Coach Jennifer Rulon has the luxury of being both a CrossFit coach and an endurance one. She loves incorporating both sports into training for both types of athletes. An accomplished triathlete, Jen recently sat down with Compete Every Day to share more about her story, programming, and why she competes every day.
Coach, how did you get started in the endurance space?
I’ve been active all of my life and I’ve been participating in triathlons since 1990. I started doing it for fun, but the more I participated, the more my desire to excel picked up. I set a goal to complete an Ironman by the time I was 30. I started picking up my training and hired a coach to help me organize my training and schedule. My coach is the one who eventually ended up suggesting I get my USATF certification. I did reach my goal of doing an Ironman before 30 (Wisconsin), but I fell short of reaching Kona.
Besides your coach’s encouragement, what drove you to obtaining your certification and start coaching?
I saw firsthand the importance of great coaching. At the time, I needed guidance and help with a focused program and plan so I wouldn’t over train and I also would peak at the right time. After seeing it up close and personal with my own life, I wanted to help other athletes in the same manner. I started CrossFit in 2009, then quickly got my Level 1 Certification, CrossFit Endurance Certification, and my Mobility Certification that next year. I loved coaching CrossFit, but my passion was still in the triathlon and endurance space. I started incorporating my own programming, blending CrossFit with my triathlete focused program.
What would you consider your philosophy when it comes to blending the two sports’ training regimens?
I am still an old school triathlete when it comes to the physical side of training endurance. If you are training for a half or full Ironman, nothing will beat being on the road. So you must invest time into being on the road. If you are doing a shorter distance tri, like a sprint or Olympic distance, you are ok with just CrossFit. Some of my best short-distance races were while I was focused on CrossFit training. But in regards to the real distance training, I want my athletes on the bike, in the water, and on the road. I want them doing it, over and over. Their work load and programming calendar depends on their race distance, but I also will mix in explosive movements and gym time. Both are essential. Rebounding on box jumps translates to running. Stronger posterior chain is needed so we don’t break down during races and aren’t simply quad-dominant. At my age, I swim/bike/ride three times per week and CrossFit only three times per week. My body doesn’t recover or sustain like it used to, but I still work both into my programming.

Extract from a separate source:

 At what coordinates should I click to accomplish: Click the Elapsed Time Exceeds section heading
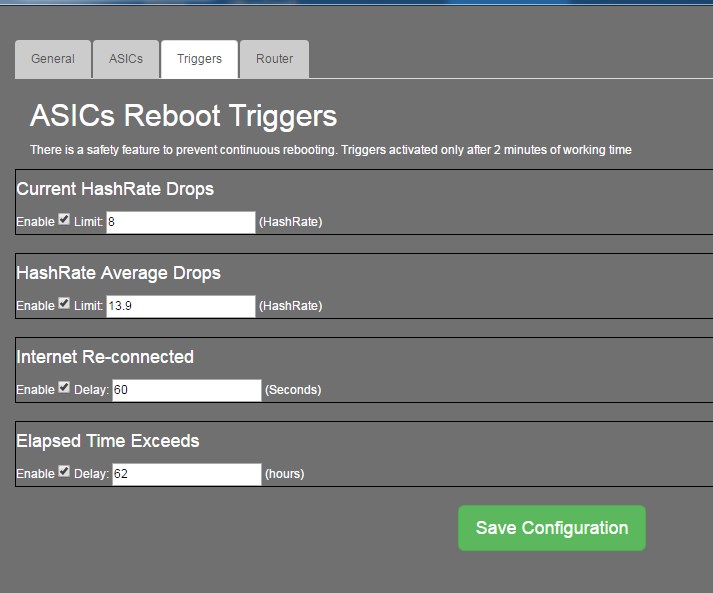pyautogui.click(x=108, y=441)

From a mental perspective, I believe it’s highly important to spend time in the water. You have to get used to a pool or a lake. You need to ride a bike for 2.5-3 hours alone. You can’t draft people in the tri, so you need to break out of a group setting and train alone to make you mentally strong for race day. During the actual race, you go through so many emotions over the course, that you need to prepare yourself for that race setting.

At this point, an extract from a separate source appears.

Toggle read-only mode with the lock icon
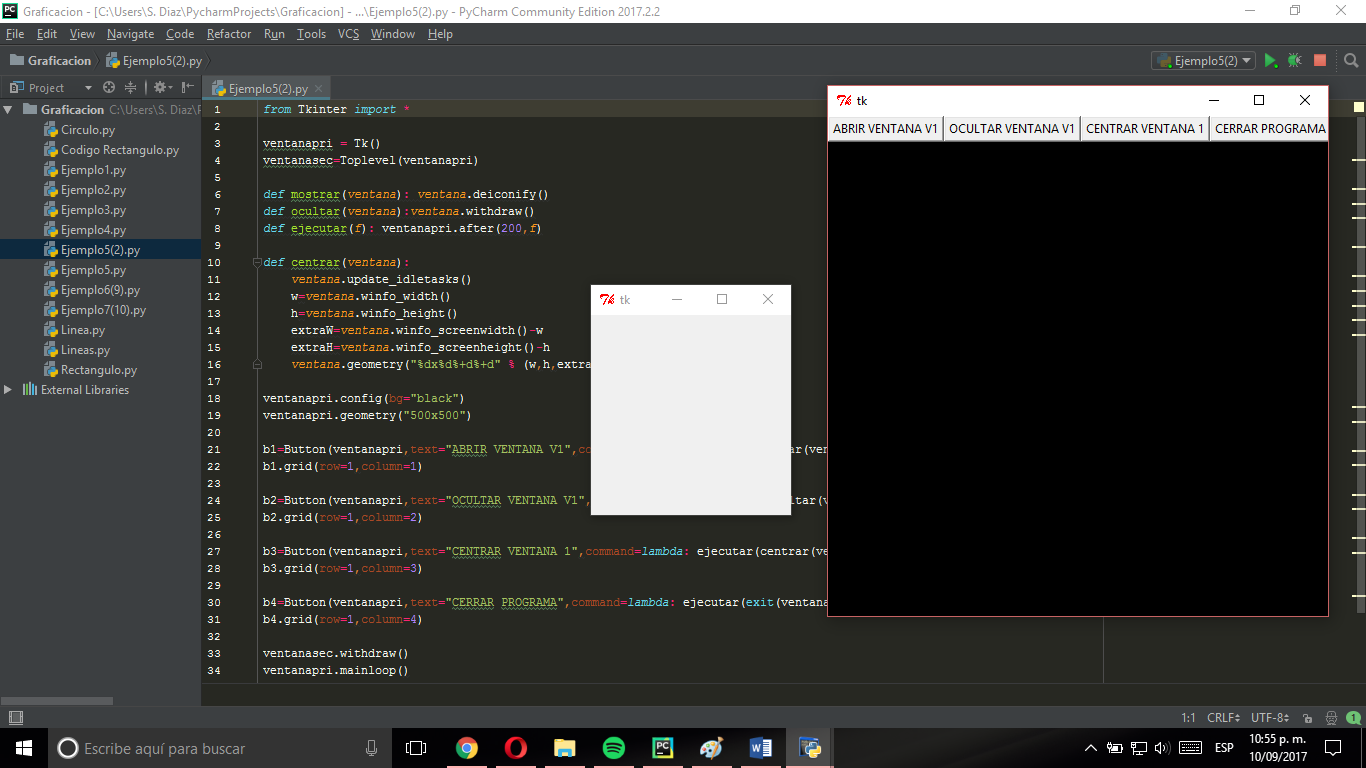 (1307, 717)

Are you currently just coaching or still training to compete?
I am currently training for November’s Ironman Florida. I have a coach who CrossFits so they understand not only the importance of both worlds, but the need and desire to do both. It’s incredibly helpful in my training.
Since it is eight months until your race, are you competing in this year’s CrossFit Games Open?
Actually yes. I have plenty of time in my training that it’s good for me to enjoy the community and just have fun with the Open. I did 13.1. The burpees were fine but I hit a wall on snatches. It is not my strength. I look at the Open similarly to triathlons and other sports. A lot of people put pressure on themselves for the CrossFit Open, CrossFit Games, Ironman, what have you – and I think we lose sight of why we compete. We do it to have fun. So I’m focused on having fun and my goal of Kona in 2015.
Do you think it’s too easy and too common for athletes to lose the fun in sport? Any advice?
Absolutely. It happens in the triathlon world just as it does in the CrossFit one. I call it the “seasons of an athlete.” We start because it’s fun. We get to a point a year or two in and start setting goals, like I want “x” time on Fran or “x” time in my sprint triathlon. Boom, we do it. By our third season, we start comparing ourselves to others and mentally get worn down. It hurts our minds to start comparing ourselves constantly instead of focusing on ourselves and why we started in the first place. By the fourth season, we get back to the basics and beginning and start having fun again. We get back to just the love of the sport. That’s where I’m at now with both sports and I couldn’t be happier.